Беседы с Богом, или Поэзия мудрости и печали

(Заметки о книге Д.И.Гарбара «Отражения». Дуйсбург. 2015)

Оставайтесь в курсе последних событий! Подписывайтесь на наш канал в Telegram.

Название книги, – сразу вспомнилась «Книга отражений» Иннокентия Анненского, у которого учились и которого чтили многие русские поэты Серебряного века. Но оно – название – очень точно объясняет содержание этой большой и по значимости, и по объёму (400 страниц) книги Давида Гарбара.

Это пятая из книг Давида Иосифовича, стоящих у меня на полке.

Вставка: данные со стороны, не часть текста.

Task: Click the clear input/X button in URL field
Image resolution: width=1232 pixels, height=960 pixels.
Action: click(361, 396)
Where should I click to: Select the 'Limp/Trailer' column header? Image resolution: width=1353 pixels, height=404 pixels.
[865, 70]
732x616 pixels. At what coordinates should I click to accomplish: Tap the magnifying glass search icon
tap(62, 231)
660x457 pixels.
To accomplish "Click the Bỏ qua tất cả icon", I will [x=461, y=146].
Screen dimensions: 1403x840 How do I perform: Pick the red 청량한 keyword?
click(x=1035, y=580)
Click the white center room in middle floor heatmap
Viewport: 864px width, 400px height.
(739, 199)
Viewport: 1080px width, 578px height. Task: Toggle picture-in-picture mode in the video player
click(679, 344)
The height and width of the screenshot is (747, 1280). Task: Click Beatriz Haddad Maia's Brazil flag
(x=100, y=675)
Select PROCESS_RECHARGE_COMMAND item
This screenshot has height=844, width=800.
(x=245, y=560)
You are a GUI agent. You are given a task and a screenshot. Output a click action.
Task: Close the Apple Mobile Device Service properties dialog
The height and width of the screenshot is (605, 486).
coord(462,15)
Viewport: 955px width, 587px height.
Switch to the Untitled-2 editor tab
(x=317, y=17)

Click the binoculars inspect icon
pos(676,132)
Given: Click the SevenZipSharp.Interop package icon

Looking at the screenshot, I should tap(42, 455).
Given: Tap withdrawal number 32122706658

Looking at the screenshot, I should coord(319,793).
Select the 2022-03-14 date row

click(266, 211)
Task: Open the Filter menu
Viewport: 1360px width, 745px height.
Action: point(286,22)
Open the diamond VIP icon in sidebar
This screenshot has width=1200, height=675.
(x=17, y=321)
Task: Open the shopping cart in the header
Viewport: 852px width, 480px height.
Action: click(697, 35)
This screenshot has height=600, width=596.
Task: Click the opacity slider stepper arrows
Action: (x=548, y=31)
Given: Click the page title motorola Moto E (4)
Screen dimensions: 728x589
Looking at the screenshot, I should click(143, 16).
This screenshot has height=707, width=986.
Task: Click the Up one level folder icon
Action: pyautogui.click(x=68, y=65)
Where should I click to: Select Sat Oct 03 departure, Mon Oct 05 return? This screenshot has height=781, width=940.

На первую, «Шесть десятых», вышедшую в 2000 году, я написала коротенькую рецензию  «Живут в душе стихи…» Повторяться не имеет смысла. И всё же в преддверии 80-летия автора воспроизведу лишь один абзац: «Напрасно искать в стихах Гарбара приметы его романтической профессии (он прошел путь от полевого геолога до ученого, он – автор двух диссертаций, доктор геолого-минералогических наук). Разве что в «полувенке сонетов», посвященных друзьям, блеснет «лейсточка слюды»:

Что век людской – лишь лейсточка слюды.
А жизнь единая – лишь доля лейсты.

В стихотворении «Профессия» есть тому объяснение:

Романтика костров, поэзия палаток…

У этой «лирики» недолог век.

Поэт благодарен профессии лишь за одно – за возможность «быть свободным и с Богом говорить…»

Беседы с Богом продолжаются с ещё большей интенсивностью. За прошедшее пятнадцатилетие деревце выросло в могучий дуб. Это сравнение способно передать  процессы созревания поэтического мастерства автора, овладения им словом, углубления философского постижения мира, обострения его художественного зрения. Поистине мощь Бытия обрушивается на читателя книги.

Казалось бы, как заметил поэт:

«Страна же, которую хочешь
Исследовать и покорить, давно открыта.
Однажды, дважды, множество раз – людьми, которых
Превзойти невозможно – и незачем соревноваться,
Когда следует только вернуть, что утрачено
И найдено, и утрачено снова и снова…».

Эти строки Томаса Элиота, видимо, известны Давиду Гарбару, ибо он занимается тем же: возвращает утраченное, забытое, непознанное.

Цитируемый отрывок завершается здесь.